- _Task prompt_: Every line below is to be quoted exactly, with nothing added or dropped.

[Dataset entries]

::::::::::

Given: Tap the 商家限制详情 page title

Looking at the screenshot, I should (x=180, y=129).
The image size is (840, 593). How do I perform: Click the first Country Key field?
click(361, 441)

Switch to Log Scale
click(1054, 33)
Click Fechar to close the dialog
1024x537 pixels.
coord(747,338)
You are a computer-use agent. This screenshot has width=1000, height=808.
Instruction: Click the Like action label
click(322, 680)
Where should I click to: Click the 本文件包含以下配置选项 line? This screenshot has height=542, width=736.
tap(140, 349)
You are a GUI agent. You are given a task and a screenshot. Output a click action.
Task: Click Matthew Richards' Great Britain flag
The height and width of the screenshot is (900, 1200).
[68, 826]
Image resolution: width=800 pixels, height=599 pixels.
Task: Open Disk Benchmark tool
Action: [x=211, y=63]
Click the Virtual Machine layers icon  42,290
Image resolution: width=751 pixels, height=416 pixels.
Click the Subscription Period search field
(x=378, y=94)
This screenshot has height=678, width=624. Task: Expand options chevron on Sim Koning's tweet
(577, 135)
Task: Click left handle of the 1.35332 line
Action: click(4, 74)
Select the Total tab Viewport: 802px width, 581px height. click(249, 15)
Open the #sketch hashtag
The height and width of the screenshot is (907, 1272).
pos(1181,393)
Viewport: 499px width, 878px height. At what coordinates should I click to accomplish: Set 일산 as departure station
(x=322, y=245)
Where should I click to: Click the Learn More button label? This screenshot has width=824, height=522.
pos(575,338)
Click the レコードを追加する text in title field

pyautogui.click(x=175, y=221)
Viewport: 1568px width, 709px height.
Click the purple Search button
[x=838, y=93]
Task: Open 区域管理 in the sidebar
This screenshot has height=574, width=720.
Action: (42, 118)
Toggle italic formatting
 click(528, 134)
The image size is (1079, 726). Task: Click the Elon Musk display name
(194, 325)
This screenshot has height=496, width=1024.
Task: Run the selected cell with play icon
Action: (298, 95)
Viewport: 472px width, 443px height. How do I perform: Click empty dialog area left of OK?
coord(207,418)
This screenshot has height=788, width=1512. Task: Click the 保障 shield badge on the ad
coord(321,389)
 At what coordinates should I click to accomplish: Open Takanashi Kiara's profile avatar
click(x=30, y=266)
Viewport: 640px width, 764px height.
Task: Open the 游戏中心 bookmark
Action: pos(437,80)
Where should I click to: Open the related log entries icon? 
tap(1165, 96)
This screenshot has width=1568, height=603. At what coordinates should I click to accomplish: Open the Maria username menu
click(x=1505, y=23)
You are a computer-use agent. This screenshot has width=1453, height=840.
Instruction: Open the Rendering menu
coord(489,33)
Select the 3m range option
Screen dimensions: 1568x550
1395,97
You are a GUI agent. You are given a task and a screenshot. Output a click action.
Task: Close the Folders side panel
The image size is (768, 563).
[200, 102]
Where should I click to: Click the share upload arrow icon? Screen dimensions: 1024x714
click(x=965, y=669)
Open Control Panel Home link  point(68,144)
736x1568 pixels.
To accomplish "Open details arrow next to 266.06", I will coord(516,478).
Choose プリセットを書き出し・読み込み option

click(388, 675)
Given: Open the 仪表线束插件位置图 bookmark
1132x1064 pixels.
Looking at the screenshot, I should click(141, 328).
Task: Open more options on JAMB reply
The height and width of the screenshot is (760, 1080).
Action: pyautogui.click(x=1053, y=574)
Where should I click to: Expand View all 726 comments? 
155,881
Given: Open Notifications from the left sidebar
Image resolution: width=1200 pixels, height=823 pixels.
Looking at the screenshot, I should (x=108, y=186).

::::::::::

- _Response box_:
Given: Tap the 商家限制详情 page title

Looking at the screenshot, I should (x=180, y=129).
The image size is (840, 593). How do I perform: Click the first Country Key field?
click(361, 441)

Switch to Log Scale
click(1054, 33)
Click Fechar to close the dialog
1024x537 pixels.
coord(747,338)
You are a computer-use agent. This screenshot has width=1000, height=808.
Instruction: Click the Like action label
click(322, 680)
Where should I click to: Click the 本文件包含以下配置选项 line? This screenshot has height=542, width=736.
tap(140, 349)
You are a GUI agent. You are given a task and a screenshot. Output a click action.
Task: Click Matthew Richards' Great Britain flag
The height and width of the screenshot is (900, 1200).
[68, 826]
Image resolution: width=800 pixels, height=599 pixels.
Task: Open Disk Benchmark tool
Action: [x=211, y=63]
Click the Virtual Machine layers icon  42,290
Image resolution: width=751 pixels, height=416 pixels.
Click the Subscription Period search field
(x=378, y=94)
This screenshot has height=678, width=624. Task: Expand options chevron on Sim Koning's tweet
(577, 135)
Task: Click left handle of the 1.35332 line
Action: click(4, 74)
Select the Total tab Viewport: 802px width, 581px height. click(249, 15)
Open the #sketch hashtag
The height and width of the screenshot is (907, 1272).
pos(1181,393)
Viewport: 499px width, 878px height. At what coordinates should I click to accomplish: Set 일산 as departure station
(x=322, y=245)
Where should I click to: Click the Learn More button label? This screenshot has width=824, height=522.
pos(575,338)
Click the レコードを追加する text in title field

pyautogui.click(x=175, y=221)
Viewport: 1568px width, 709px height.
Click the purple Search button
[x=838, y=93]
Task: Open 区域管理 in the sidebar
This screenshot has height=574, width=720.
Action: (42, 118)
Toggle italic formatting
 click(528, 134)
The image size is (1079, 726). Task: Click the Elon Musk display name
(194, 325)
This screenshot has height=496, width=1024.
Task: Run the selected cell with play icon
Action: (298, 95)
Viewport: 472px width, 443px height. How do I perform: Click empty dialog area left of OK?
coord(207,418)
This screenshot has height=788, width=1512. Task: Click the 保障 shield badge on the ad
coord(321,389)
 At what coordinates should I click to accomplish: Open Takanashi Kiara's profile avatar
click(x=30, y=266)
Viewport: 640px width, 764px height.
Task: Open the 游戏中心 bookmark
Action: pos(437,80)
Where should I click to: Open the related log entries icon? 
tap(1165, 96)
This screenshot has width=1568, height=603. At what coordinates should I click to accomplish: Open the Maria username menu
click(x=1505, y=23)
You are a computer-use agent. This screenshot has width=1453, height=840.
Instruction: Open the Rendering menu
coord(489,33)
Select the 3m range option
Screen dimensions: 1568x550
1395,97
You are a GUI agent. You are given a task and a screenshot. Output a click action.
Task: Close the Folders side panel
The image size is (768, 563).
[200, 102]
Where should I click to: Click the share upload arrow icon? Screen dimensions: 1024x714
click(x=965, y=669)
Open Control Panel Home link  point(68,144)
736x1568 pixels.
To accomplish "Open details arrow next to 266.06", I will coord(516,478).
Choose プリセットを書き出し・読み込み option

click(388, 675)
Given: Open the 仪表线束插件位置图 bookmark
1132x1064 pixels.
Looking at the screenshot, I should click(141, 328).
Task: Open more options on JAMB reply
The height and width of the screenshot is (760, 1080).
Action: pyautogui.click(x=1053, y=574)
Where should I click to: Expand View all 726 comments? 
155,881
Given: Open Notifications from the left sidebar
Image resolution: width=1200 pixels, height=823 pixels.
Looking at the screenshot, I should (x=108, y=186).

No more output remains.